Küçük dükkanların normal büyüklükteki dükkanlara göre bir başka büyük avantajı daha var: daha düşük kiralar.

Zamfotis, örneğin Manhattan'daki Gregory's Coffee lokasyonlarının büyüklüklerinin 400 ila 1.500 metrekare arasında değiştiğini ve kiraların metrekare başına 100 ila 300 dolar arasında değişmesini beklediğini söylüyor. Bu aralıkta, 160 metrekarelik en ucuz mağazanın maliyeti, 37 metrekarelik en pahalı mağazadan yılda 60.000 dolar daha fazla olacaktı.

Bay Zamfotis, “Bazen ihtiyacınız olmayan fazladan üç, dört veya elli metrekarelik oturma yerleri için ödeme yapmayı haklı çıkarmak zor oluyor” dedi. “Çok fazla koltuğa ihtiyacımız yok. Kalmak isteyen trafiği idare edecek kadar ihtiyacımız var.”

Kafeler için daha küçük mağazalar, Starbucks'ın popüler hale getirdiği, mağazaların iş veya evden ayrı, insanların saatlerce vakit geçirebileceği, arkadaşlarıyla sohbet edebileceği ve yeni tanıdıklar edinebileceği “üçüncü yer” iş modelinden bir kopuşu temsil ediyor.

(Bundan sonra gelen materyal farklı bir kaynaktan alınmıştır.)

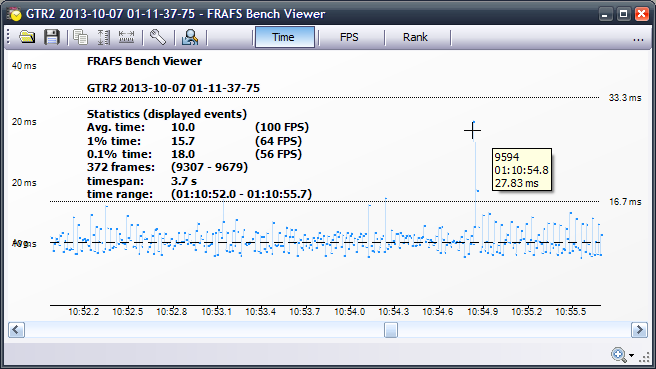Save the chart with floppy disk icon
This screenshot has height=369, width=656.
(51, 37)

Colorado College'dan fahri sosyoloji profesörü Kathy Giuffre, üçüncü yerlerin, insanlar orada buluştuğu sürece memleketinizin barı, halka açık bir park, hatta McDonald's gibi bir fast food restoranı bile olabileceğini söylüyor. Hızlı servis, kısa açılış saatleri veya alan yetersizliği sosyal buluşmaları kısıtladığında yalnızlık ve izolasyon artabiliyor.


“Hızlı bir şekilde girip çıkabildiğiniz takdirde kazançlar muhtemelen büyüktür” dedi. “Sosyal maliyetler görünmez ama çok yüksek.”

Ancak Zamfotis, Manhattan'daki sınırlı alan ve yüksek kiralara rağmen küçük dükkanların üçüncü sırada yer alan kahvehanelerin sonu anlamına geldiğine inanmıyor.

“Üçüncü sıraların geleceğine kesinlikle inanıyorum” dedi. Bunun farklı bir versiyonu olabilir, diye belirtti, “ama yine de var olacak çünkü insanlar hâlâ buluşacak bir yerin özlemini çekiyor. Ve kahve her zaman insanlar için merkezi bir buluşma yeri olmuştur.”